EXERCISE INSTRUCTIONS — Given the material below, output exactly the lines from the line with "The image size" to the line with "You are a computer-use agent. Viewport: 283px", both ends included, and no other lines.

TASK DATA —
-*-*-

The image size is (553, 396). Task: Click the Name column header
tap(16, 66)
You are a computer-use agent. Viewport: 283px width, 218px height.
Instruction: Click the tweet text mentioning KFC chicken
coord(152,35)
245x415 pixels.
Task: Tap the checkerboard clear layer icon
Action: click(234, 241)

-*-*-

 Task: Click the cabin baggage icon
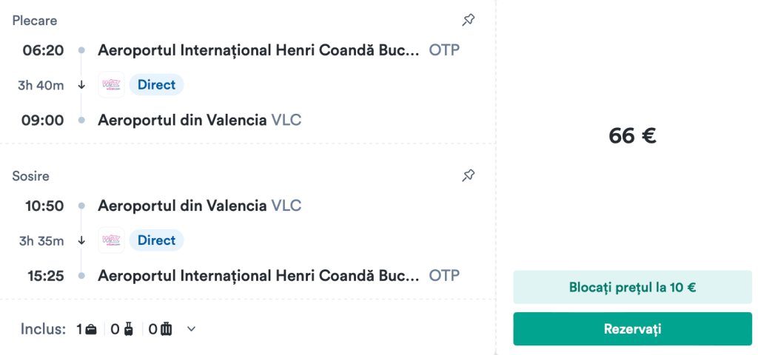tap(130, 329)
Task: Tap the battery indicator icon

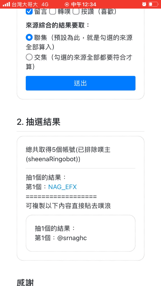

-*-*-

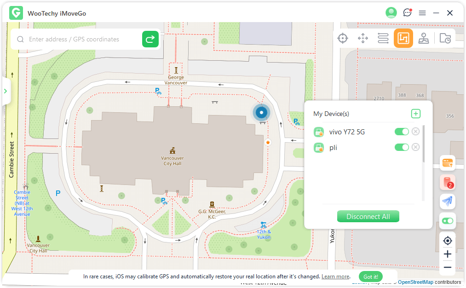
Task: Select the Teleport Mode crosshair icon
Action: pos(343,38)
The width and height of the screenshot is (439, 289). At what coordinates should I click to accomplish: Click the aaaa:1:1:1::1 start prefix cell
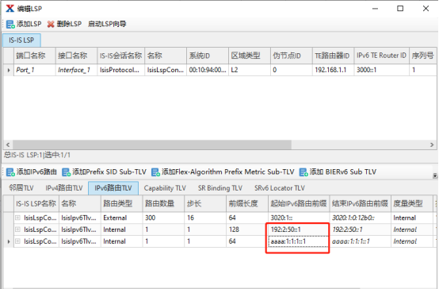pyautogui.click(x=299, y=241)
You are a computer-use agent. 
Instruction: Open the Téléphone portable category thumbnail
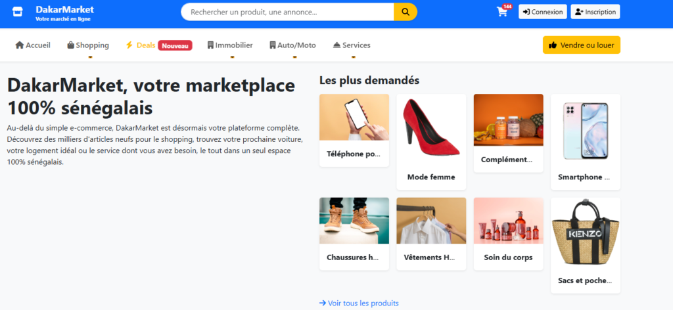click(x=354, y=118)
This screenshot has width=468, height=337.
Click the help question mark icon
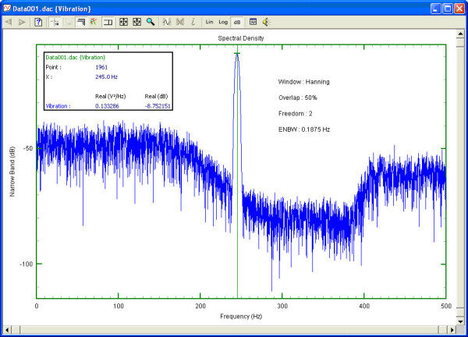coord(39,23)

-*-*-

SOLUTION TO THIS EXERCISE —
The image size is (553, 396). Task: Click the Name column header
tap(16, 66)
You are a computer-use agent. Viewport: 283px width, 218px height.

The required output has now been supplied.